** WHAT IS REQUIRED **
Continue the essay on Irish nine-hole golf courses, picking up after its final sentence.

+++ TEXT SEGMENT

Make like the Irish and love thy nine

IN HONOR of St. Patrick's Day, a few pints of Irish wisdom:

The people who gave us golf and called it a game are the same people who gave us bagpipes and called it music.

If you tell yourself it's the eight-iron, be sure to tell yourself how many.

If you're lucky enough to be Irish, then you're lucky enough.

During my four-month stroll around the wind-tossed links of Ireland, I collected wisdom by the handful—I learned that an Irish weather forecast wasn't worth the dripping newspaper it was printed on, that a golf umbrella in an Irish breeze could be classified as a conveyance and that when the Irish called it "the full Irish breakfast," they meant it deep in their hearts. But I also discovered something about golf courses that, like Irish bacon, I wished I could find here at home. When it came to Irish golfers, for all their blarney and self-taught swings and backhanded grips that looked like a one-man thumb-wrestling match, they absolutely do one thing better than we do back home: They fear not the nine-holer.

In the American golf imagination, the nine-holer is maligned as a Velcro-patched pitch 'n' putt, the lesser-dressed cousin of miniature golf. But as I walked Ireland with my sticks and stumbled upon (literally) one fascinating nine-hole layout after the next, I came to wonder why we had become so attached to the numeral 18 back home. I found Irish nine-holers stretched across craggy coastline, tucked into beach coves, stuck to the side of hulking green mountains and stuffed into duneland that was so dramatic—nay, so preposterous—that a mind fixed on 18 would never have imagined the possibility of golf in such a setting. And those gorgeous half-courses got me thinking.

++++++
+++ MATERIAL

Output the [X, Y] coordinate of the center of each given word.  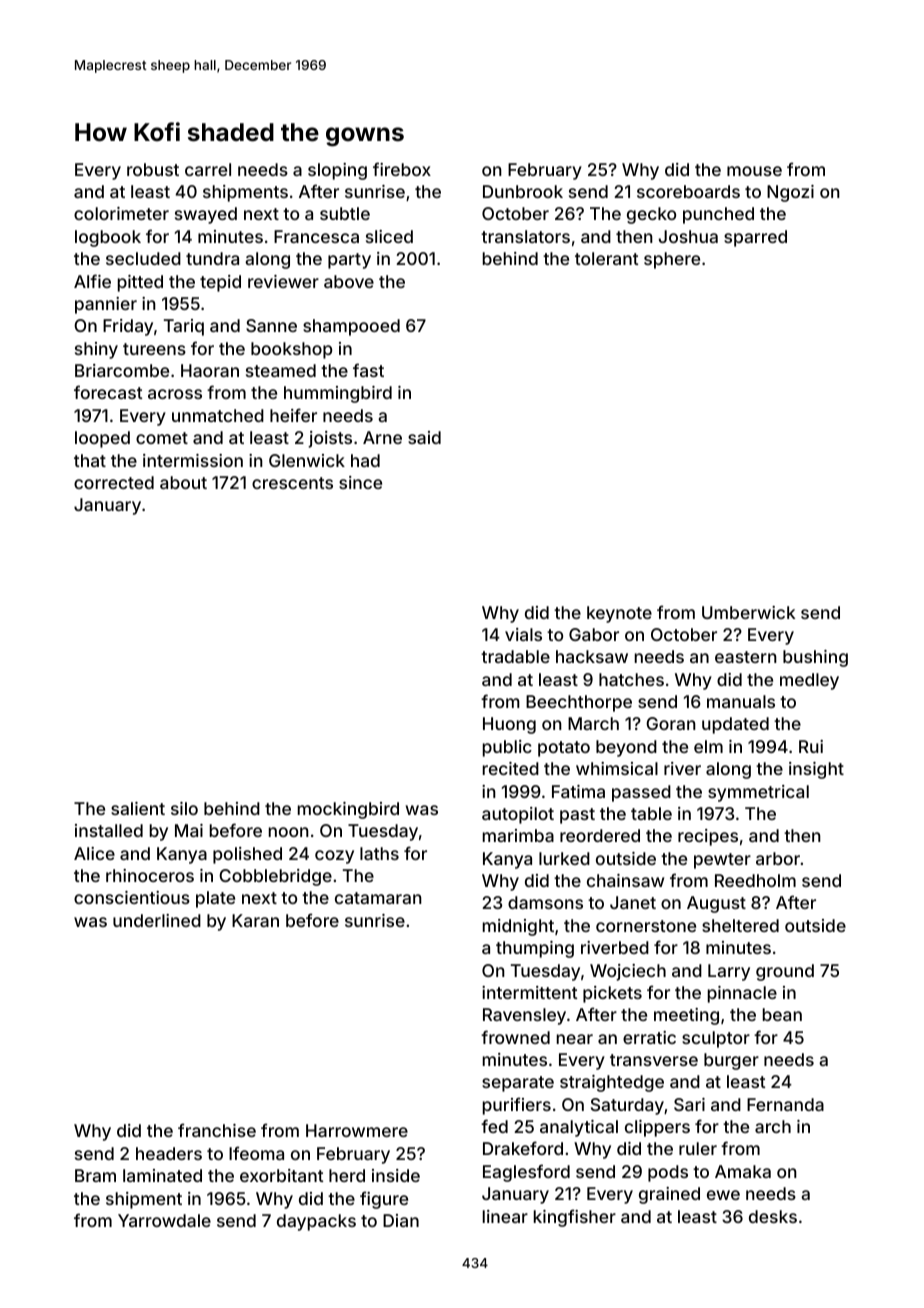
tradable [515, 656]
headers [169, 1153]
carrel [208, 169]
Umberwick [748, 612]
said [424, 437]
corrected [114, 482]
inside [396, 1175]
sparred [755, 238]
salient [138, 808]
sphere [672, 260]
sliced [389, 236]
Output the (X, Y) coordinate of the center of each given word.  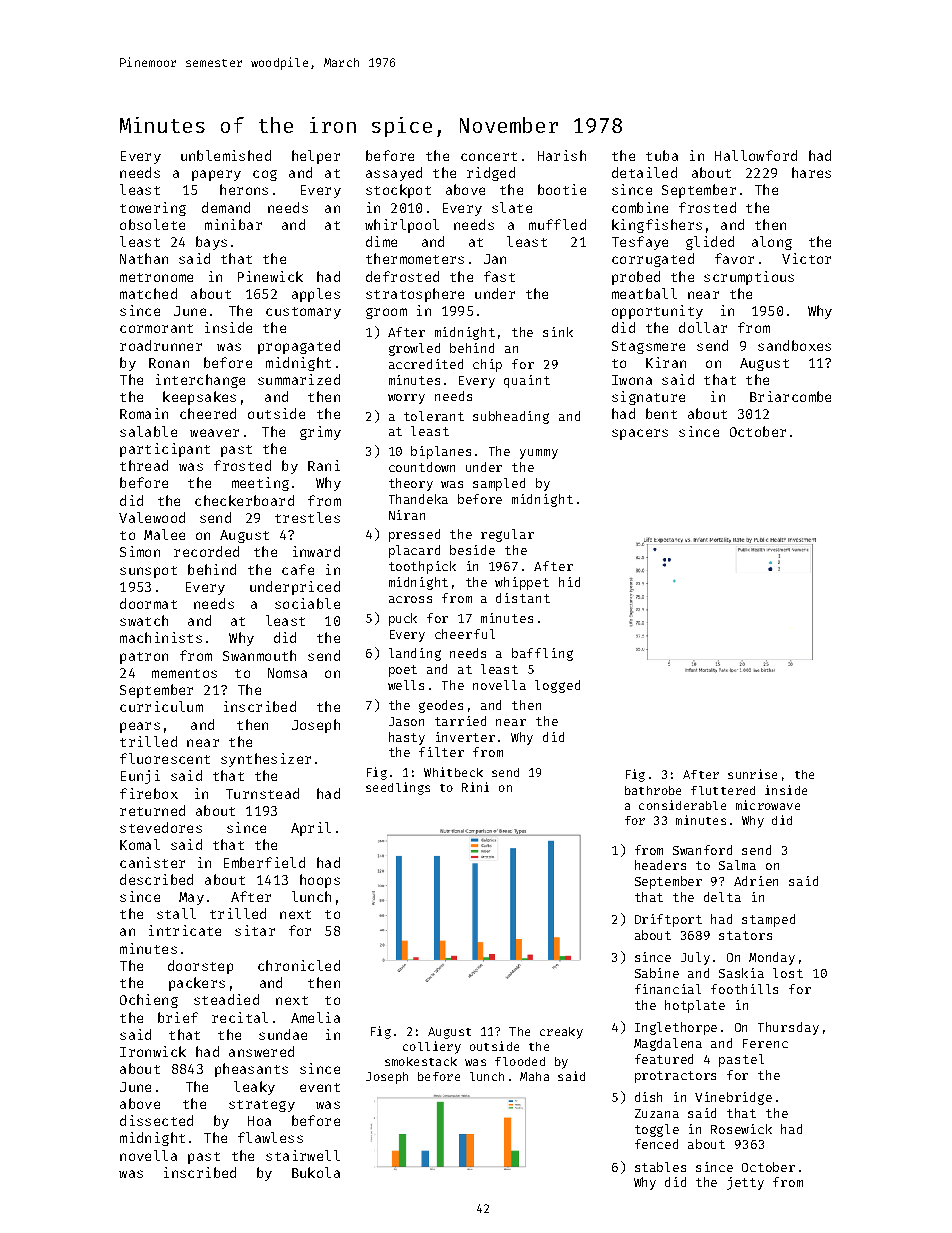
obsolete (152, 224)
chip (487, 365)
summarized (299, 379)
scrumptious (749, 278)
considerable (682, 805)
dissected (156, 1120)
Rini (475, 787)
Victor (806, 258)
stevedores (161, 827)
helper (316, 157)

++++++

** WRITTEN RESPONSE **
If the game's original layouts were five, seven, 12 holes long (the R&A didn't make 18 the rule until 1858), was it now time for a throwback in course design? As public courses go up for sale and private tracks see their waiting lists turn to please-come-back lists, is the nine-hole plan our bailout? Americans got fat on real estate and Wall Street, and so did our golf courses. How do we dig out the game? My vote: Chop it in half.

Consider the case for the nineholer: It's fiscally sound (slashes maintenance and overhead); environmentally responsible (fewer mowers, fewer carts, less gas, less fertilizer and chemicals); simpler to maintain (Carl Spackler could keep your course immaculate if he only had to look after half of it); golfer-friendly (more walkers, more health benefits, cheaper rounds); and most important, playing a nine-holer takes less time.

How do we grow golf? Let's start by acknowledging the elephant sitting on the 1st tee: Golf takes too damn long. As our lives speed up, our pastime seems to keep slowing down, and the prospect of a five-hour weekday commitment has to be the biggest obstacle keeping people away from golf or from getting better at it. A second set of tees and a few extra greens can make a nine-holer play new for those with the time to go around again, but cheers to our Irish friends for reminding us that we don't necessarily have to. On this St. Patrick's Day, let's drink a drop of Irish wisdom and believe that half a round can be twice as grand.

Tom Coyne's book, A Course Called Ireland, was released by Gotham Books on Feb. 19.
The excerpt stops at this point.